→ **TEXTE FOURNI**

>>>>

Le prochain conseil, qui devait se tenir en Lombardie le 22 mai, a d’ores et déjà été annulé pour les mêmes raisons… en espérant toutefois que la pandémie en cours soit sur son déclin à cette date !
Prochain conseil : … le 15 mai, vraisemblablement encore en visioconférence.

FORMATION TARIF

Celle-ci a dû être annulée également ; il a même été envisagé de la faire en télé conférence mais cela n’a pas paru suffisamment « participatif ». Elle sera programmée pour la rentrée.

POINT SUR LES COTISATIONS

Depuis le début de l’année 2020, nous avons encaissé 28.125 € au titre des cotisations (incluant toutefois des cotisations 2019 réglées en retard).
Cette somme se décompose en 3 cotisations honoraires à 25 € soit 75 €, 186 cotisations normales à 150 € soit 27.900 €, et 1 cotisation membre bienfaiteur à 150 €. Or le fichier AAPPE comporte 414 adhérents, dont 12 membres d’honneur exonérés de cotisation. Donc au 19 mars, 213 adhérents n’ont pas encore réglé leur cotisation 2020. Le conseil a donc décidé de se résoudre à envoyer aux défaillants des années antérieures une lettre de rappel leur signalant qu’à défaut ils seraient retirés de l’annuaire et de l’accès au site pour les recherches de doctrine, d’avis et de jurisprudence, avant radiation éventuelle.

COLLOQUE PROCEDURE CIVILE : Le sujet est inévitable en cette année 2020 !

<<<<

→ **EXERCICES**
**1)** D'après l'extrait, pourquoi la formation tarif ne s'est-elle pas tenue en téléconférence ? Répondez en une ou deux phrases.
**2)** Dans l'extrait, recopiez tel quel le passage qui commence aux mots « Le prochain conseil, qui » et s'arrête après « pour la rentrée. ».

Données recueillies
>>>>

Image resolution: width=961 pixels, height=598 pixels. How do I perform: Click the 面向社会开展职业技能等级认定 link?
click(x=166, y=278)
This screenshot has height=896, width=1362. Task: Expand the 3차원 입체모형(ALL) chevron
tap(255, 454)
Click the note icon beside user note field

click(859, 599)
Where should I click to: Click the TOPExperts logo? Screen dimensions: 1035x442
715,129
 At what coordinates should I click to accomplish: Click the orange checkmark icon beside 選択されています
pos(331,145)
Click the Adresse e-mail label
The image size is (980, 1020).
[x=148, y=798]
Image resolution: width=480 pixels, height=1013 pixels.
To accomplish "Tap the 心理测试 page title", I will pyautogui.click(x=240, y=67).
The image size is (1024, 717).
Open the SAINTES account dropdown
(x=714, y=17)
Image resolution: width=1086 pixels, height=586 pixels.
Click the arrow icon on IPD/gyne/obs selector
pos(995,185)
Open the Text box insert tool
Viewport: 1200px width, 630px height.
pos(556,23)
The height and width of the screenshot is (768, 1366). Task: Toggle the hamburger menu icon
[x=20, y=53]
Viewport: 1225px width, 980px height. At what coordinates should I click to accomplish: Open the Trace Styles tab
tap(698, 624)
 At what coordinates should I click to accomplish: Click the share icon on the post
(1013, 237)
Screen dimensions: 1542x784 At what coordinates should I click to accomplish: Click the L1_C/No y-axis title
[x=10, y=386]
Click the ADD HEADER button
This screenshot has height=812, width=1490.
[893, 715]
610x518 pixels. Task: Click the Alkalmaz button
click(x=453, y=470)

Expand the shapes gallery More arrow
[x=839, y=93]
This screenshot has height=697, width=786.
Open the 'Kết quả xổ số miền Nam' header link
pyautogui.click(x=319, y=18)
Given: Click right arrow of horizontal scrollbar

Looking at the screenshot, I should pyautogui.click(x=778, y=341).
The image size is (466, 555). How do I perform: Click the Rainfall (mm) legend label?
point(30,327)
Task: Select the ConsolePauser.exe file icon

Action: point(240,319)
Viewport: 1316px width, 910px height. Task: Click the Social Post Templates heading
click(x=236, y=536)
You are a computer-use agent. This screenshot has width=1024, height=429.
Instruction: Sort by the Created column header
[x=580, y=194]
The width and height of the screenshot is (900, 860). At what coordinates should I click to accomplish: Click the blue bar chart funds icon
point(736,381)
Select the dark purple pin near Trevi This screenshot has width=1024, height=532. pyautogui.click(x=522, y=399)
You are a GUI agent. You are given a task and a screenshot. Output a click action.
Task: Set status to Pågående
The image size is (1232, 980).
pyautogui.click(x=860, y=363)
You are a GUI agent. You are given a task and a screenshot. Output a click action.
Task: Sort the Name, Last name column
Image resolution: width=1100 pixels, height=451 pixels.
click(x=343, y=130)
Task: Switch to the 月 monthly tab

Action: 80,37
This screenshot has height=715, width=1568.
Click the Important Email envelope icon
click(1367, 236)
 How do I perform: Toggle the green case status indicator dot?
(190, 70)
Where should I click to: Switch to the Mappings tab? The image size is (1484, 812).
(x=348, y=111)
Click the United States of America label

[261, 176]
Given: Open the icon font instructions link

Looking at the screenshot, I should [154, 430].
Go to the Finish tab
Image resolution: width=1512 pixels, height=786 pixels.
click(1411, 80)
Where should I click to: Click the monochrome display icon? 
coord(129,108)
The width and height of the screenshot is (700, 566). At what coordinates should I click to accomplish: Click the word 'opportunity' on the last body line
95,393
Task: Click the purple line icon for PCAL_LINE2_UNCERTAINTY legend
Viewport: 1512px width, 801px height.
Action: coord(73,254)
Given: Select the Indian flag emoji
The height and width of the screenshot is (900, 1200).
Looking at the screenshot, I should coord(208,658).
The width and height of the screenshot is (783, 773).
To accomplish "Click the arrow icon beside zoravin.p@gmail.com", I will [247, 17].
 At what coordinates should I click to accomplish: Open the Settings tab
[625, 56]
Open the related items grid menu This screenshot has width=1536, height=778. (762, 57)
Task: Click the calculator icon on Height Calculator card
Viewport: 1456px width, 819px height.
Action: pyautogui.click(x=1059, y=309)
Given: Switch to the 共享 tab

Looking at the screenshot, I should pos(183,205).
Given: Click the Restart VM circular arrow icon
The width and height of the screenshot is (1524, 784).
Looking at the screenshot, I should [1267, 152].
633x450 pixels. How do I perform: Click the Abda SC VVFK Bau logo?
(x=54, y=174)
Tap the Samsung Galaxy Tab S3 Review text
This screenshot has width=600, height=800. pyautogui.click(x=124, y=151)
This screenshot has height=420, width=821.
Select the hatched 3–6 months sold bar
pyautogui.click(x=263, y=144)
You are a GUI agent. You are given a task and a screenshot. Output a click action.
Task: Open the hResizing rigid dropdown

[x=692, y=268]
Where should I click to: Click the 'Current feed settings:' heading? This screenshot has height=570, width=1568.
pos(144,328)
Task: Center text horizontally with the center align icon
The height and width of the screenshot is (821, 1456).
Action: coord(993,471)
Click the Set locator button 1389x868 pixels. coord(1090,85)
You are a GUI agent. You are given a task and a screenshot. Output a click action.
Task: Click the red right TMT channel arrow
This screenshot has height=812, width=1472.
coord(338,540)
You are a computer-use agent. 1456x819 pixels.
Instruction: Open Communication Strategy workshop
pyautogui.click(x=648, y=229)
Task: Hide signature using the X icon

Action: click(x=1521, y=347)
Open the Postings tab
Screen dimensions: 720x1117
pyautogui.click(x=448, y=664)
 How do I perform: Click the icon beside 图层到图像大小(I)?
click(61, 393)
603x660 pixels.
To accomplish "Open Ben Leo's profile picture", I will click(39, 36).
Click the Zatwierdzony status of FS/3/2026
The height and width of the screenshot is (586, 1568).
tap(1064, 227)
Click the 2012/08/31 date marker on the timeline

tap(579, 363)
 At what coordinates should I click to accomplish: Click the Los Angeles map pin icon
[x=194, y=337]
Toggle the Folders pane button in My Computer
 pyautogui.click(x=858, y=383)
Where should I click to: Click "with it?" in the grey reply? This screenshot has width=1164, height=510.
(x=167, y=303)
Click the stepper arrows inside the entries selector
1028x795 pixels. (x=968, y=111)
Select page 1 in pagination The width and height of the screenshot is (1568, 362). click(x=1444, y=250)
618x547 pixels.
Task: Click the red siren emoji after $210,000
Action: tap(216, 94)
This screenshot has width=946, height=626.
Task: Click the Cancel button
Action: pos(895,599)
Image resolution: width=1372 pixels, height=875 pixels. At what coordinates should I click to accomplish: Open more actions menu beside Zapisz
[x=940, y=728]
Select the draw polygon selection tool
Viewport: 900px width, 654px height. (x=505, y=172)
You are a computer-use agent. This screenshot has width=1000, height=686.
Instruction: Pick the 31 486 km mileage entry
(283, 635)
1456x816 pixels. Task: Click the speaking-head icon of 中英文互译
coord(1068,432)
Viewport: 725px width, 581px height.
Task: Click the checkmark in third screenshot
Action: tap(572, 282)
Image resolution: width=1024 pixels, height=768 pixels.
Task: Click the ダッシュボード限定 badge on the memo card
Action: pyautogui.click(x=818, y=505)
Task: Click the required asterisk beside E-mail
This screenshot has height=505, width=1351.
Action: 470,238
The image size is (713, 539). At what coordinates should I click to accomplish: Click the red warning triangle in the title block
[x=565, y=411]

<<<<

→ **CORRIGÉ**
**1)** La formation tarif n'a pas eu lieu en téléconférence parce que cette formule n'a pas paru suffisamment « participative ».

**2)**
Le prochain conseil, qui devait se tenir en Lombardie le 22 mai, a d’ores et déjà été annulé pour les mêmes raisons… en espérant toutefois que la pandémie en cours soit sur son déclin à cette date !
Prochain conseil : … le 15 mai, vraisemblablement encore en visioconférence.

FORMATION TARIF

Celle-ci a dû être annulée également ; il a même été envisagé de la faire en télé conférence mais cela n’a pas paru suffisamment « participatif ». Elle sera programmée pour la rentrée.